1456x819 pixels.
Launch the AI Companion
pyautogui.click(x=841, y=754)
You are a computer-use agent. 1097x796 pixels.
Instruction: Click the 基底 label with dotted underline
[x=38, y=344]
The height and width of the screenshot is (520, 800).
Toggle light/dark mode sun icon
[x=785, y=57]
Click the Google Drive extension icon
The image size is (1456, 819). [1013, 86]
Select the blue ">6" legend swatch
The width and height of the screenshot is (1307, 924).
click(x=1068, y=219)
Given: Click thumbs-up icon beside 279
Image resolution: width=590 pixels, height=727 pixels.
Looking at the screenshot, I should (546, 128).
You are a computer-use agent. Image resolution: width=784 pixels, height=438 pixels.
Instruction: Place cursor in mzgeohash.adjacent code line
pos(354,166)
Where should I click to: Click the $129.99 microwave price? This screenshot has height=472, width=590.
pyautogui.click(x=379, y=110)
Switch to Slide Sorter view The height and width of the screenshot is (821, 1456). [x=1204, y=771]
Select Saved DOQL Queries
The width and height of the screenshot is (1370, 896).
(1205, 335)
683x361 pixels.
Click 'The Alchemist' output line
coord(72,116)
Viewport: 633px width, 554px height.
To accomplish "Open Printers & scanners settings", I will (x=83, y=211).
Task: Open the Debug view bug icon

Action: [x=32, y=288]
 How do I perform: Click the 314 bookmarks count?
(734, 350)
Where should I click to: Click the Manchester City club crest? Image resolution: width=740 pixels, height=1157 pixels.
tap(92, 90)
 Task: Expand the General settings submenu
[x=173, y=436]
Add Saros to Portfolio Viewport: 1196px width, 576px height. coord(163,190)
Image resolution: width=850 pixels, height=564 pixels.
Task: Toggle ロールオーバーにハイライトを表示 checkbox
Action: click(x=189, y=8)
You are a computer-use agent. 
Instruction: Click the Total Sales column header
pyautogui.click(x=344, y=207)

▶ **Your task**: Lines from the entries that contain the string "agent" must be found and copied.

▶ **Exercise answer**:
You are a computer-use agent. 1097x796 pixels.
You are a computer-use agent. Image resolution: width=784 pixels, height=438 pixels.
You are a computer-use agent. 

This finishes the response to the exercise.